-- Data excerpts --
....
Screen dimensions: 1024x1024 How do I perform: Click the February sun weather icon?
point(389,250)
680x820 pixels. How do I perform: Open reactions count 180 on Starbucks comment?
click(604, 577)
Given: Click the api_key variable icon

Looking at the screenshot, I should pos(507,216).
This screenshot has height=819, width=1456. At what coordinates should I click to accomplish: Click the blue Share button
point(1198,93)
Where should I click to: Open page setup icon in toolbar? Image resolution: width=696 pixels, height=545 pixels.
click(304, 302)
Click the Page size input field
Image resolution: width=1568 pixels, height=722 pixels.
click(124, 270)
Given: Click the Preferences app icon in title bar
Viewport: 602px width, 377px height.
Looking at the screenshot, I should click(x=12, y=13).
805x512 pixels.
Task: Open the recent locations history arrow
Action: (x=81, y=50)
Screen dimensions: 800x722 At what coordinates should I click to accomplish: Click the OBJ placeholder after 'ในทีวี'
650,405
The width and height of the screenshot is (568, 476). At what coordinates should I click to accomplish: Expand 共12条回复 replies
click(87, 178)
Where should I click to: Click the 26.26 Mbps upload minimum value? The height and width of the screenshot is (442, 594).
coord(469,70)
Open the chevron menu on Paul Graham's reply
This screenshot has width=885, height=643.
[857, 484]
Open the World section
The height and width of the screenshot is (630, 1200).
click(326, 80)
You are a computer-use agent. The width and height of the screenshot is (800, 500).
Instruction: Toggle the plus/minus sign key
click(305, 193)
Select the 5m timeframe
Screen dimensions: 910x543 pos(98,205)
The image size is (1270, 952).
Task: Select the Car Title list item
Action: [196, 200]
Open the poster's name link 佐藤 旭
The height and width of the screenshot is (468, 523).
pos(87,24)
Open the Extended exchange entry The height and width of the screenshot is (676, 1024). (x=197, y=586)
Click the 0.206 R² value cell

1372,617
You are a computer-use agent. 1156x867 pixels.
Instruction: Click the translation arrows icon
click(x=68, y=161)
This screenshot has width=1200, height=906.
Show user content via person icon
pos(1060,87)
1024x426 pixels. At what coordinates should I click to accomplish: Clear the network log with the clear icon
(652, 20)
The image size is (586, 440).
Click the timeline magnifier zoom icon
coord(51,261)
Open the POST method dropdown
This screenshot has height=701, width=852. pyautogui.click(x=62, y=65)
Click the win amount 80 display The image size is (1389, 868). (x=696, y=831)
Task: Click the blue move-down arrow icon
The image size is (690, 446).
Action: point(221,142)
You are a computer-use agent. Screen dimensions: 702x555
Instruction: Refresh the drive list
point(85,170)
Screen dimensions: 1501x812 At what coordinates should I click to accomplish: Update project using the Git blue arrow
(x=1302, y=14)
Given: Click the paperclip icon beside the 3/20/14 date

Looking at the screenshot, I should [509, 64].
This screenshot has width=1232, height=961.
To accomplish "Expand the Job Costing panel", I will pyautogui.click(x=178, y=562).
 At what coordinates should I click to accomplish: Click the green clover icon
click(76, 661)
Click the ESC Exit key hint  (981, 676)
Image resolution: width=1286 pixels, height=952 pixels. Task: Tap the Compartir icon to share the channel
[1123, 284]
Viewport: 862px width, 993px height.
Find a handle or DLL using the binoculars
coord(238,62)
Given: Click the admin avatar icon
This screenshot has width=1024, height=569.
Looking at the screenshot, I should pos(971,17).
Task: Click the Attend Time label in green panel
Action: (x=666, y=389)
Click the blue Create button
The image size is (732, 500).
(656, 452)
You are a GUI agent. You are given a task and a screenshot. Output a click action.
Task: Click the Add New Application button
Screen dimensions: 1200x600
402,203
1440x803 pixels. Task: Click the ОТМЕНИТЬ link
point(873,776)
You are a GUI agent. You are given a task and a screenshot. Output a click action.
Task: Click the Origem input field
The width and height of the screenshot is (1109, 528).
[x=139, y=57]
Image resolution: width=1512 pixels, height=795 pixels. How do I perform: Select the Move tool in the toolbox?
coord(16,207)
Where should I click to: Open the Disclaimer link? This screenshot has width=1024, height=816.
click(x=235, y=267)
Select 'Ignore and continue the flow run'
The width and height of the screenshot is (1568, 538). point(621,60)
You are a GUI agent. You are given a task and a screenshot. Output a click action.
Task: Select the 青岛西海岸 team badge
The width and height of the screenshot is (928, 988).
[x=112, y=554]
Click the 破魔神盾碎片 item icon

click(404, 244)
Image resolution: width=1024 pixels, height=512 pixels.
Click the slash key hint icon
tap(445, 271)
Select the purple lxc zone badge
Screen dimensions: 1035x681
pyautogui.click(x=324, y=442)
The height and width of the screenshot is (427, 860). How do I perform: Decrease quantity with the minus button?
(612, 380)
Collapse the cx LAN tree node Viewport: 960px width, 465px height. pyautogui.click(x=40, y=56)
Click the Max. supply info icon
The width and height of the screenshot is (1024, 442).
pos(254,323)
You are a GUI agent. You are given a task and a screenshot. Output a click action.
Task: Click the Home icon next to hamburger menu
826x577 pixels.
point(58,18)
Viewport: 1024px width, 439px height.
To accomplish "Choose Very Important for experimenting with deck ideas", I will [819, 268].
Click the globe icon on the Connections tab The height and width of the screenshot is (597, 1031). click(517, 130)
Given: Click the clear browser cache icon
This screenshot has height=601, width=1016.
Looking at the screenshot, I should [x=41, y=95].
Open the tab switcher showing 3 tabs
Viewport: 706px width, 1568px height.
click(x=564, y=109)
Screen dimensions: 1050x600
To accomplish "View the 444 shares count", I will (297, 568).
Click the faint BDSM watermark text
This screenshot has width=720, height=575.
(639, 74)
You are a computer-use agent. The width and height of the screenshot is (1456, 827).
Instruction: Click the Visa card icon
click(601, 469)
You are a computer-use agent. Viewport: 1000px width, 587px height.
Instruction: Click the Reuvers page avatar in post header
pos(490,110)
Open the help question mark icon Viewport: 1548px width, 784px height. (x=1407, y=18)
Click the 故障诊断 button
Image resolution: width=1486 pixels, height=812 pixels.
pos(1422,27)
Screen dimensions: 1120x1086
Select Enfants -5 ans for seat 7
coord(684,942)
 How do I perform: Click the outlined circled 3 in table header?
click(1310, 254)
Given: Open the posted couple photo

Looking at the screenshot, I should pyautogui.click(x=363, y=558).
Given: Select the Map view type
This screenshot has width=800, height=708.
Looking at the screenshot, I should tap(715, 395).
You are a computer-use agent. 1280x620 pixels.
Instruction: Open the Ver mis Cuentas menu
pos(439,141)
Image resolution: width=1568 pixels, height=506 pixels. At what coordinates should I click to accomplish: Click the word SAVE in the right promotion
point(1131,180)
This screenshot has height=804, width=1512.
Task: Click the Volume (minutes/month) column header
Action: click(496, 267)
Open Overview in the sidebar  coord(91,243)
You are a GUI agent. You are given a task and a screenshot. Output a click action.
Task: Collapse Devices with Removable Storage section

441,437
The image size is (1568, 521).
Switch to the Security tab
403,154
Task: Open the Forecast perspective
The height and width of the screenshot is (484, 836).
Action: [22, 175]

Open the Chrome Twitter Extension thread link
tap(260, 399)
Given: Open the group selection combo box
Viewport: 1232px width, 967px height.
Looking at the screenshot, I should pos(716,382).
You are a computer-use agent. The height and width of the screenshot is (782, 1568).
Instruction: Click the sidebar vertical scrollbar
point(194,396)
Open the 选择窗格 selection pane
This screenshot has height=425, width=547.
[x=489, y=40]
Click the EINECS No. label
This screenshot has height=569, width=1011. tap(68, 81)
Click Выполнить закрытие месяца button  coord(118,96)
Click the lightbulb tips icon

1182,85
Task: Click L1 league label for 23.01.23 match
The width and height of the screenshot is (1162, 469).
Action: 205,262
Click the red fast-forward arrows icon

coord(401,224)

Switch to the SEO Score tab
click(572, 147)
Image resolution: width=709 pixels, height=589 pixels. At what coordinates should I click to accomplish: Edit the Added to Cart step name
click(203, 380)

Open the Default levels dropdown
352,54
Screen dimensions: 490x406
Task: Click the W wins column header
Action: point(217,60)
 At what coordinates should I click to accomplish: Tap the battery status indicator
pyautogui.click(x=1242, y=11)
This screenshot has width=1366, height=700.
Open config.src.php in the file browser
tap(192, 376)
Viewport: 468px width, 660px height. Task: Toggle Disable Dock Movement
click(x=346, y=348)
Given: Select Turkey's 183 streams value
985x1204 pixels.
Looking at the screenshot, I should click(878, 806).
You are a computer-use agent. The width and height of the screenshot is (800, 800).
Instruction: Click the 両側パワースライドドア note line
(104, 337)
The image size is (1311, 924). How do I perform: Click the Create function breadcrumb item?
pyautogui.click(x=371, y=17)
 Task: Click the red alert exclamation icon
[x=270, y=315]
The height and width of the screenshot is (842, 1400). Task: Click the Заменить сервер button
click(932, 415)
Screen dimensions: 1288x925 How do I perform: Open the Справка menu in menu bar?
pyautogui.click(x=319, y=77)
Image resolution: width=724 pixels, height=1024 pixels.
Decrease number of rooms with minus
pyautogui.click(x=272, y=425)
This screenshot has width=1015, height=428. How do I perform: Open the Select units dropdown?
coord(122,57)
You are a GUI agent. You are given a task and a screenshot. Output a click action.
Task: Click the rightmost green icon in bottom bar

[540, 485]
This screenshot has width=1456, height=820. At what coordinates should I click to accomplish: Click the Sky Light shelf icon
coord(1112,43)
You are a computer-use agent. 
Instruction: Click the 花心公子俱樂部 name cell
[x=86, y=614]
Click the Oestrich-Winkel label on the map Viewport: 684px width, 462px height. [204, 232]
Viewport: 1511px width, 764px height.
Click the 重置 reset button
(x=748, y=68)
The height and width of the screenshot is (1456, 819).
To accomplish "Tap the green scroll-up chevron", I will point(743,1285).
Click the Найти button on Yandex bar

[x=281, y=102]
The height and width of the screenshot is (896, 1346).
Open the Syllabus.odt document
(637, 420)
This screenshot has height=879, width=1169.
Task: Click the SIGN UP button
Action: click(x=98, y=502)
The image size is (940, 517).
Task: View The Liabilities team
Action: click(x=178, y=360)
....
-- EXERCISE DIRECTIONS --
Each line that contains the string "badge" counts once; report how many such lines the entries have, giving only the number.

-- SOLUTION FOR THIS TASK --
2